家族の形だって、毎日、毎日少しずつ変化して三十年経ったら、大きく形が違っている。歪んでしまった形だけれど、それは私が作った毎日だ。
「お待たせ。何かあった?」と夫が目の前の席に座った。
「…大切な友達が亡くなったって聞いたから」
「え? そうなんだ」
しばらくメニューに視線を落として、黙り込む。二十数年一緒にいた人、わずかな時間を一緒に過ごした人…私は愛を計れなかった。

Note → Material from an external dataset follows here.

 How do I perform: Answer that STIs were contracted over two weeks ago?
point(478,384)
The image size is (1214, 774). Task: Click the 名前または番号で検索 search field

「…もう食べた?」と言いながら、メニューを渡してくれる。
「ドリンクバーだけだから…」と二人でブランチを注文する。
顔を突き合わせても話すことのない二人。夫はスマホを手にしようとして、スマホを鞄の中に入れた。
「…それで、大丈夫?」
「私?」
「うん」
「大丈夫よ」と私は頷いた。
「なんか、子供たちも大きくなったし、久しぶりだね」
改めて言われて、私は微笑むしかできなかった。
「仕事も…そろそろ終わりが見えてきてるし、定年したら…一緒にできることをしない?」と夫に言われた。
夫はカフェをしようかと考えていると言う。
「カフェじゃなくても、一緒にできるお店とかしたくて」
目の前にいる人が初めましてのように見える。
「私と?」と思わず聞いてしまった。
「そうだけど? 嫌かな?」
「…驚いた…だけ」
「お弁当もいつも美味しかったから、お弁当屋でもいいし」
「もうお弁当は嫌」と私が本気でうんざりしたような声で言うと、笑った。
「別に食べ物じゃなくてもいいよ。君が作るアクセサリーを売るお店でも」
売り物にする気はなかったから、そんな発想もしなかった。私が躊躇していると、別に何をしてもいいけれど、一緒に小さなお店がしたい、と言った。定年までまだ十年あるからしっかり準備もできるし、と言う。
「どうしてお店?」
「いろいろ考えたんだけど…。また他のところで働くのもいいけど…。同じ時間を過ごしたいなって思って」
「え?」
「子供たちは大きくなって、離れるのは分かる。でも優子と遠くなってる気がして」
夫がそんなことを考えてるなんて思いもしなかった。仕事が忙しいし、大変なのはわかっていた。それでも子供のことも事後報告のようなことになることが多くて、私のことに興味がないんだと思っていた。
「遠かったよ」と私は素直に言った。
「ごめん」
「お店のことは…ゆっくり考えよう」
「うん。一緒に決めよう」
こうちゃんからの手紙を受け取った日にまさか夫からこんな提案をされるなんて思ってもみなかった。
「リスタート…だね」と私は言った。
夫婦として、私として、新しい一日を、今から始めよう。愛する人に誇れる自分になれるように。